Text of statute as originally enacted

= British Columbia Terms of Union =

Part of the Constitution of Canada adding BC

The British Columbia Terms of Union (Conditions de l’adhésion de la Colombie-Britannique) is one of the enactments which make up the Constitution of Canada. It united the Colony of British Columbia with Canada, and contains the terms and conditions of the union that had been negotiated between the governments of BC and Canada.

After the proposed terms of union were negotiated by the representatives of the governments of British Columbia and Canada, they were presented and debated in the Legislative Council of British Columbia and the Canadian House of Commons and Senate. Upon ratification by the legislative bodies, the terms of union were forwarded to the British government in London. The British Queen-in-Council adopted the terms of union, as a statutory order enacted under the authority of section 146 of the British North America Act, 1867 (now the Constitution Act, 1867). Once enacted by the order-in-council, the terms of union had the same constitutional force as if enacted as part of the Constitution Act, 1867 itself.

The Terms of Union came into force on July 20, 1871. On that date, British Columbia became the sixth province of Canada. The Terms of Union continue in force as the foundation for British Columbia's constitutional status within Canada.

== Negotiations and terms ==

The confederation agreement was negotiated in the Canadian capital of Ottawa between the Colony of British Columbia (on the west coast of North America, bordering the Pacific Ocean) and the new Dominion of Canada, extending its territory and reach continent-wide, coast to coast.
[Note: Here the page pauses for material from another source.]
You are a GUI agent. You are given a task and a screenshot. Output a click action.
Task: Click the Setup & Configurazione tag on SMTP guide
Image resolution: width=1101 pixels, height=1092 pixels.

The Terms of Union agreement document consists of 14 articles.

For British Columbia, financial concerns were at the top of the list in negotiating union with Canada. The Dominion assumed BC's debts and liabilities, provided BC with a generous subsidy and an annual per capita grant, based on an inflated population figure. Canada also agreed to pay salaries of supreme court and county court judges, and pensions of previous colonial civil servants whose positions might be affected by the union with the Canada. Other articles dealt with parliamentary representation, postal services, customs tariffs, interprovincial trade, lighthouses and facilities such as a quarantine medical station and a criminal penitentiary. The terms promised a transcontinental railway and a first-class graving dock for ship repair of a port on the Pacific Ocean coast at Esquimalt.

The Terms of Union also addressed Indian land policy in a manner that would effectively perpetuate BC's pre-Confederation practices, through "a policy as liberal as that hitherto pursued by the British Columbia Government shall be continued by the Dominion Government after the Union". Post union, Canada learned that the policies of British Columbia with regard to lands and Indigenous peoples were not at all "liberal". This foundational ambiguity related to the Indian Land Question, settlement and occupation of unceded lands, is a defining characteristic of BC in Confederation and has ongoing implications for society and economy.